Tentazione Nutanix per Google

Alphabet, la società madre di Google, negli ultimi anni ha concentrato i suoi sforzi sulla crescita delle offerte di servizi cloud. In questo articolo pubblicato su Forbes il team di analisi di Trefis scrive che la società dovrebbe esplorare l’opportunità di un’acquisizione strategica per consolidare la propria posizione. Secondo Trefis, una preda appetibile è Nutanix.  Perché? La chiave per rispondere è il cloud ibrido. Intanto Trefis stima che la valutazione di Google sia di 1.286 dollari per azione, circa il 10% in più rispetto all’attuale prezzo di mercato.  Gli esperti poi ricordano che la maggior parte dei big del cloud pubblico ha stabilito relazioni dedicate con i principali fornitori di cloud ibrido (con una forte presenza locale) o le ha acquisite.

Amazon e Microsoft hanno preferito stringere accordi con VMware rispettivamente per AWS e Azure.  IBM aveva acquisito Red Hat per promuovere il cloud IBM. Microsoft ha inoltre rapporti con IBM e Red Hat per Azure. Anche Microsoft e Oracle hanno recentemente collaborato per rendere i loro cloud interoperabili: Oracle ha una grande presenza locale per i suoi carichi di lavoro del database. Google ha invece rilasciato la propria piattaforma di cloud ibrido (chiamata Anthos) ad aprile, ma l’azienda ha bisogno di un attore affermato nel mercato dei data center per raggiungere i cloud privati

Sebbene i vertici di Google non diffondano numeri sui suoi servizi cloud, la società ha sottolineato che il cloud fa la pare del leone nei suoi investimenti e ha anche assunto un nuovo CEO per questo business (l’ex dirigente Oracle, Thomas Kurian). Per questo Trefis pensa che Nutanix potrebbe adattarsi bene alla strategia del cloud ibrid  di Google: è leader nella cosiddetta hyper converged infrastructure .

Di questa operazione potrebbe beneficiare anche Nutanix che ha assistito a un rallentamento dei ricavi a causa di problemi relativi alla forza vendita e alla transizione verso un modello di abbonamento. Sebbene i risultati più recenti della società abbiano battuto le stime, il management ha ammesso che c’è più spazio per il miglioramento.

Prima che Thomas Kurian venisse coinvolto, era noto che il business del cloud di Google avesse difficoltà a vendere alle aziende nonostante la tecnologia superiore dell’azienda. Nutanix potrebbe anche potenzialmente trarre vantaggio dall’assimilazione delle capacità tecnologiche del colosso Usa.

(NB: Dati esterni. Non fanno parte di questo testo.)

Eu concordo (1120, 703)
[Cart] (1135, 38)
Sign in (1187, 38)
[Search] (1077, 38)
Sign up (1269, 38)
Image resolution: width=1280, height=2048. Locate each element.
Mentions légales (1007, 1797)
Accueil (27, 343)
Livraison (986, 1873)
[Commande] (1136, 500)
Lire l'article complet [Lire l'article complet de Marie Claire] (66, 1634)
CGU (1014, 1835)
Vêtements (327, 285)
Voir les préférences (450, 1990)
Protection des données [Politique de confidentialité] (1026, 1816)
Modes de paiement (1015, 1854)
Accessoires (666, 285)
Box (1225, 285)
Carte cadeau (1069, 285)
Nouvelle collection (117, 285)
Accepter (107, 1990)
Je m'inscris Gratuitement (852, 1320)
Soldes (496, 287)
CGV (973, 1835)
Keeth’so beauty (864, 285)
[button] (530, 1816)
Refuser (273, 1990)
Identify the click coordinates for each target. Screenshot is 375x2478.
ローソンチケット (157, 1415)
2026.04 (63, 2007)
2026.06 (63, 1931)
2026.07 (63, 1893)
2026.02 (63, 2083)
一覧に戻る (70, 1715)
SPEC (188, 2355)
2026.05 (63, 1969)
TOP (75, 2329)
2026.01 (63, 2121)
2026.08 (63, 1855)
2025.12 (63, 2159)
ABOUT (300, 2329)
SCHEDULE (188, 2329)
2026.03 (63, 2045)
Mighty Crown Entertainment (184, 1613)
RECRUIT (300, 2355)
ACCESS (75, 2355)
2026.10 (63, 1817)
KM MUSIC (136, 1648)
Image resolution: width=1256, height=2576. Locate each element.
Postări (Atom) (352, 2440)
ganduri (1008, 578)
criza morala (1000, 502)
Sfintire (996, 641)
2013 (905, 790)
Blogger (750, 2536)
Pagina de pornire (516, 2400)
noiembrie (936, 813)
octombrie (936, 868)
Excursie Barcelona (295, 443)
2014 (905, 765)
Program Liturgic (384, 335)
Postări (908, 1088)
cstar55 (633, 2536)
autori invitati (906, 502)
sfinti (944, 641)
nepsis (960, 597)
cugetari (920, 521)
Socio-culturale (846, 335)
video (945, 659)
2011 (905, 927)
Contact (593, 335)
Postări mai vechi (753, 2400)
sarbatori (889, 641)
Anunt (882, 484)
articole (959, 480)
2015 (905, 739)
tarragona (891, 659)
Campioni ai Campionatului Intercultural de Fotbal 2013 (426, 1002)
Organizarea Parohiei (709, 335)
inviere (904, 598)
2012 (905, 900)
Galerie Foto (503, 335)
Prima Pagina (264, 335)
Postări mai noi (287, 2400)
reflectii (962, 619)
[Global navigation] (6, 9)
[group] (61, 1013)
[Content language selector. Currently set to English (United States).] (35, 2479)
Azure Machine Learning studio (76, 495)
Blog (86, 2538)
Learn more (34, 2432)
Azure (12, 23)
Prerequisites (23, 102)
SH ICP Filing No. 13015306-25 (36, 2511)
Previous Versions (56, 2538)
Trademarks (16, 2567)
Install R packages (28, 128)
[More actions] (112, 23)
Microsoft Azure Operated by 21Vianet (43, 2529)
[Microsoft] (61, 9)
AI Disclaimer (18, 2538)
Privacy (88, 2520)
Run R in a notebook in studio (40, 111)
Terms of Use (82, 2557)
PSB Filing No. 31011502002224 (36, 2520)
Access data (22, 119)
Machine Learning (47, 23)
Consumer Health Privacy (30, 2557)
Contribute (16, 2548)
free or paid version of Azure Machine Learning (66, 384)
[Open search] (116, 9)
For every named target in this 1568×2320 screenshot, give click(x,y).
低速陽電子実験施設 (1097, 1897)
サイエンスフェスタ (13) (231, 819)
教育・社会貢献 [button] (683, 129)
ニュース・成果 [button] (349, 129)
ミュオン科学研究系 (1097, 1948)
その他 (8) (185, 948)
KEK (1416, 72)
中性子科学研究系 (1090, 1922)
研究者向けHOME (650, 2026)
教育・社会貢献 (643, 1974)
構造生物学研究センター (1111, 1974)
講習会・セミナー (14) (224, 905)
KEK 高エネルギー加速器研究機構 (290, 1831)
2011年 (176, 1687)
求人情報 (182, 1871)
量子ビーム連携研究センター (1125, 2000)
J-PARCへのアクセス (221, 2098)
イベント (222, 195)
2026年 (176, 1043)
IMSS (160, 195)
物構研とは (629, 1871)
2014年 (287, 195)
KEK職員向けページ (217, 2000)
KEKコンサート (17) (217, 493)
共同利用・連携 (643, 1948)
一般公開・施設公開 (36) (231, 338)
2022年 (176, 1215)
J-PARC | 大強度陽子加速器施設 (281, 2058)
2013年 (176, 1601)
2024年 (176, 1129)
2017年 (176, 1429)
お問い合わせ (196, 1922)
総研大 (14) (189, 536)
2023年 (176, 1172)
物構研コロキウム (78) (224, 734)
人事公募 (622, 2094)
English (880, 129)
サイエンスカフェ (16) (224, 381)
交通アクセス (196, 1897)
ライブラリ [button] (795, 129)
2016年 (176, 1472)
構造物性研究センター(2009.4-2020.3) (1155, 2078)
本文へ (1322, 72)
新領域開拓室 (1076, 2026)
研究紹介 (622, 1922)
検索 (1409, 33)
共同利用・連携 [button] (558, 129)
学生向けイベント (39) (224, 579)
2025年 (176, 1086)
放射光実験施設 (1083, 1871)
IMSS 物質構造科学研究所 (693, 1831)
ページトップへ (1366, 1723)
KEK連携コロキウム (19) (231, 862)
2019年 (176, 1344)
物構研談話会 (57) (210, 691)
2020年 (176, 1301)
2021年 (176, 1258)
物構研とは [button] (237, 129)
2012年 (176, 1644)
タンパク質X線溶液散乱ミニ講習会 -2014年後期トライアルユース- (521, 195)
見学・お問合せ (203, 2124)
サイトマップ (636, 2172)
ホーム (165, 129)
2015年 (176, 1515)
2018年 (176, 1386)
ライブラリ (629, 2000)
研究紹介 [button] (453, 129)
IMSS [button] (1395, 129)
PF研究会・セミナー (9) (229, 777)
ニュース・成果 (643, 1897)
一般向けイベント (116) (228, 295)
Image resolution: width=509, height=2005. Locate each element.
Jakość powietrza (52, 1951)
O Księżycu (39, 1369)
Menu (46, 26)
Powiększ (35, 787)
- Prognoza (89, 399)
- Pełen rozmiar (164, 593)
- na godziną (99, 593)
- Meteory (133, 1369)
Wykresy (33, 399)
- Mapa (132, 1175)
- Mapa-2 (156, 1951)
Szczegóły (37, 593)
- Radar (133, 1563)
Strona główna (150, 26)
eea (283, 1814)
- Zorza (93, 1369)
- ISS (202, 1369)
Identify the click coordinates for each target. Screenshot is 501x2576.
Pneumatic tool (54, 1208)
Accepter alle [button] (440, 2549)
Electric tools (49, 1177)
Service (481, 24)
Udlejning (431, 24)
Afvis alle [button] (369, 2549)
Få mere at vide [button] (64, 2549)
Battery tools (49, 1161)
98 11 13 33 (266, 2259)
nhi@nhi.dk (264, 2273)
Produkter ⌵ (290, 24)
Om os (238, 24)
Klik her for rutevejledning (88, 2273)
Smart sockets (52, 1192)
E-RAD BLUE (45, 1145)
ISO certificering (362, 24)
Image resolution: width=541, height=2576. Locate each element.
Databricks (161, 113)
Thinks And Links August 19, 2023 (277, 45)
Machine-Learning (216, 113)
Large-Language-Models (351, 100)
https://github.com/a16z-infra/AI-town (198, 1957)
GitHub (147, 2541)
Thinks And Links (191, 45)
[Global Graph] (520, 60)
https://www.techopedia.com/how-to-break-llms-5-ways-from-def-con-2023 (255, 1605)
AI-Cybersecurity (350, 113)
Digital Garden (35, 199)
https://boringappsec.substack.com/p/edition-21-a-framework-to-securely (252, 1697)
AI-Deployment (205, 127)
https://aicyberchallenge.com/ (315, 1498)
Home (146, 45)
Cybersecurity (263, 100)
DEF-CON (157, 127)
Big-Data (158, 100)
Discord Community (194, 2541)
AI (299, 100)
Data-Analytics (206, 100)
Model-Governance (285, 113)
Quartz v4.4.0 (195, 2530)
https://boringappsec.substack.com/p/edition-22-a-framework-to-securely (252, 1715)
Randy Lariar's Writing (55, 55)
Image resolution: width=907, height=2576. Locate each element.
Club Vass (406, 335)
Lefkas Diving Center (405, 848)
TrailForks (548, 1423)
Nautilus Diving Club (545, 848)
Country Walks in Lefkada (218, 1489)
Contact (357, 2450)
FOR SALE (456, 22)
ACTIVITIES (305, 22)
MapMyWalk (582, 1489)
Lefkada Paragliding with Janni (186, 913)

L’impatto dell’accresciuta tecnologia ibrida e dell’esperienza del personale addetto alle vendite potrebbe infatti portare a un miglioramento delle vendite per le vendite combinate di cloud per le due società.

Con una sinergia dei ricavi del 15% sui ricavi combinati, stimano gli analisti di Trefis, la nuova società post acquisizione potrebbe vedere una sinergia dei ricavi di 3 miliardi di dollari. Considerando il valore intrinseco di Nutanix a 6,3 miliardi e 3 miliardi da sinergie, il potenziale prezzo di acquisizione per Google arriverebbe a 9,3 miliardi di dollari, quasi il doppio dell’attuale capitalizzazione di mercato.